Repeat applications of a herbicide to the same soil helps in building up their population, which in turn biodegrades the subsequent doses of the herbicide in question, much faster. Biodegradation of herbicides is characterised by its initial slow rate.
During this phase, called the lag phase, the specific microbial population builds up itself. After this, there is a rapid increase in the activity of herbicide degradation till there is lack of the substrate. If a soil is sterilized for experimentation completely to the point of zero microbe, no herbicide biodegradation shall take place in such a medium.
2,4-D, EPTC, diuron, and dalapon are typical examples of biodegradable herbicides. To cite one specific example, 2,4-D is biodegraded in soils by 14 species of bacteria, two of actinomycetes, and one fungus (Aspergillus niger). The end products of its sequential degradation are CO2, Cl, and H2O.
The ester formulations of 2,4-D take longer time for their biodegradation than its amine and sodium salts. Diuron and the like substituted urea herbicides are attacked by several species of bacteria and, at least, two fungi. CO2, NH3, and CI are the end products.
b. Chemical Degradation:
Many herbicides are prone to chemical degradation in soil. In variance with their microbial decomposition, the chemical decomposition of herbicides starts immediately and continues at a steady rate till the availability of the reactant. In other words, it is free of any lag phase.
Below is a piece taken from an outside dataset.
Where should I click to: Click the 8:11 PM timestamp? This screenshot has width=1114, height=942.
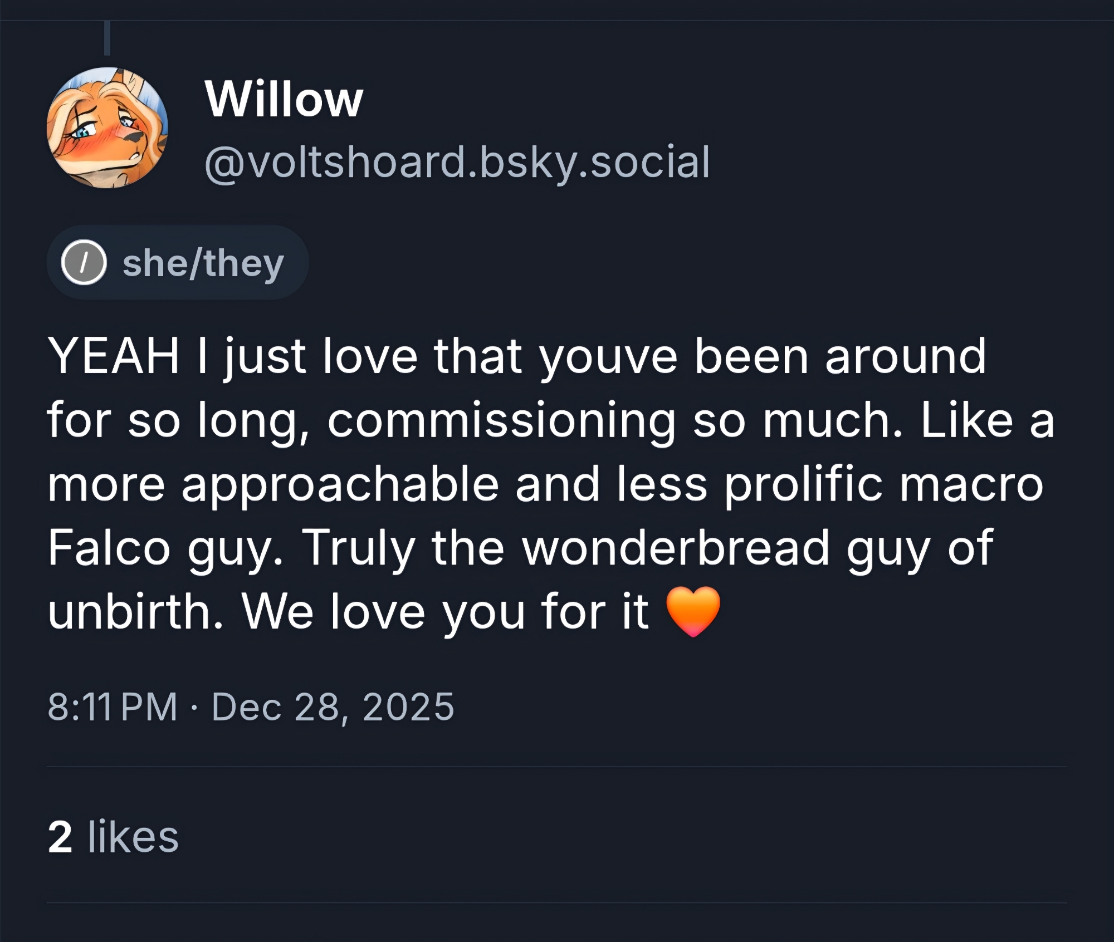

The extent of chemical degradation of herbicide depends mainly upon temperature, pH, moisture, and aeration status of the soil. In respect of temperature it is governed by the first order reaction, whereby the herbicide degradation is faster in areas of high temperature than in places with cold climate.
Simazine and trifluralin are typical, and well studied examples of chemically decomposed herbicides in soils. In the case of simazine, first the hydroxylation of the benzene ring displaces CI from the moeity making it non-phytotoxic. The reaction is more rapid at pH less than 7.0 than at higher pH.
It is important to point out here that many herbicides are subjected to both biodegradation and chemical decomposition. For instance, simazine, besides its above cited chemical hydroxylation, is dealkylated and deaminated by a fungus A. fumigatus. For many new herbicides such mechanisms are not yet known.
c. Photodecomposition:
Solar energy is able to energize certain herbicide molecules to the extent of their decomposition to specific non-phytotoxic components. The process is called photodecomposition or photolysis. Ultra voilet rays of solar spectrum are particularly active in this respect. Herbicides like trifluralin, nitralin, and Fluchloralin are known to undergo photolysis. Such herbicides are usually incorporated in the soil immediately after their application to save their photolysis losses.